7. 7. The electrical connector according to any of the preceding claims, wherein the interior channel is provided with electrical insulation piercing means, arranged in use to pierce any electrical insulation surrounding the electrical conductor when the interior channel grips the conductor, and make contact with the electrical conductor within.
8. 8. The electrical connector according to claim 7, wherein the electrical insulation piercing means comprises one or more sharpened protrusions on the interior face of the interior channel.
9. 9. The electrical connector of claim 8, wherein the one or more sharpened protrusions comprise a circumferentially extending blade that extends around at least a part of the interior face of the interior channel.
10. 10. The electrical connector according to claim 9, wherein the circumferentially extending blade extends around the whole interior circumference of the interior channel.
11. 11. The electrical connector according to any of the preceding claims, wherein the positionally tolerant electrical connector is a coil spring electrical connector. 20
12. 12. An electrical interface comprising a male connector part and a female connector part, the female connector part having a bore into which the male connector part is received, the male connector part comprising an electrical connector according to any of the preceding claims, the arrangement being such that in use when the male connector part is inserted into the bore of the female connector part, the positionally tolerant connector compresses against the interior walls of the bore and thereby forms a positionally tolerant electrical connection between the male and female connector parts.

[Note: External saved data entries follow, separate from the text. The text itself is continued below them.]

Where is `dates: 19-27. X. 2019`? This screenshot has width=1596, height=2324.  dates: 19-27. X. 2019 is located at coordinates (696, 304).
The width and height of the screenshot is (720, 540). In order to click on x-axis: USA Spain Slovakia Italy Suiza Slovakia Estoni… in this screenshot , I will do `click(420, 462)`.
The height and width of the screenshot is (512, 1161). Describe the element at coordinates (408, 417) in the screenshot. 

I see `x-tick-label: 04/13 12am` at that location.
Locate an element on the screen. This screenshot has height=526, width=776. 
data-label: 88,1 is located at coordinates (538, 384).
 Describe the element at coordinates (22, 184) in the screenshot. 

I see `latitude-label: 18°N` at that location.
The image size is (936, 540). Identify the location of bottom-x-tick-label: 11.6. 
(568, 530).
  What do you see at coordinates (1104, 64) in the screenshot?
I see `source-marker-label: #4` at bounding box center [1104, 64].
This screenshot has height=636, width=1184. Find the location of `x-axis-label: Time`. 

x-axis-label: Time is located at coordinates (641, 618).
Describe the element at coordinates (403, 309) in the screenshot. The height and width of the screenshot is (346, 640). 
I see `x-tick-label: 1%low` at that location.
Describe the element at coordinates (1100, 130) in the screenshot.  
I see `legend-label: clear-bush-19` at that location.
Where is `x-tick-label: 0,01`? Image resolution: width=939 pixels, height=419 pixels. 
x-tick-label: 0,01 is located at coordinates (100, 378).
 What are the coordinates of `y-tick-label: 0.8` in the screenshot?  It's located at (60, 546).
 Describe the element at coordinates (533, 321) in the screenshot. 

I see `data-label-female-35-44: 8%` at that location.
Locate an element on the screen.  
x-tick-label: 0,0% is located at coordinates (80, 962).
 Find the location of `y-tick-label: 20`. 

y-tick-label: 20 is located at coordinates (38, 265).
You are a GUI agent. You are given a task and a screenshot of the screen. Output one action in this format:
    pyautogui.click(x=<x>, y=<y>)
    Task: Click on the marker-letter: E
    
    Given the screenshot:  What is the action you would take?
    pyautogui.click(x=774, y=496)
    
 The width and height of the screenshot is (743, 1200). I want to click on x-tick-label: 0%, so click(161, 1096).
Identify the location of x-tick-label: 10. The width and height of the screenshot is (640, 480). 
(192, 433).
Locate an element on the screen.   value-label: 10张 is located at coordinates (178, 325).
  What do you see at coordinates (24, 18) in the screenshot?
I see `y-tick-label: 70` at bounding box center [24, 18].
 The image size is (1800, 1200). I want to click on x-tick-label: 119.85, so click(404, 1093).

13. 13. A method of forming an electrical connector according to any of claims 1 to 11, comprising: threading the body portion having the positionally tolerant electrical connector provided thereon onto an electrical conductor, and positioning it at a connection position; and heating the body portion to effect a change in the shape memory alloy of the body portion from the first state having the enlarged diameter interior channel to the second state having the reduced diameter interior channel, the interior channel thereby gripping the electrical conductor to form a connection between the conductor of the conductor and the body portion.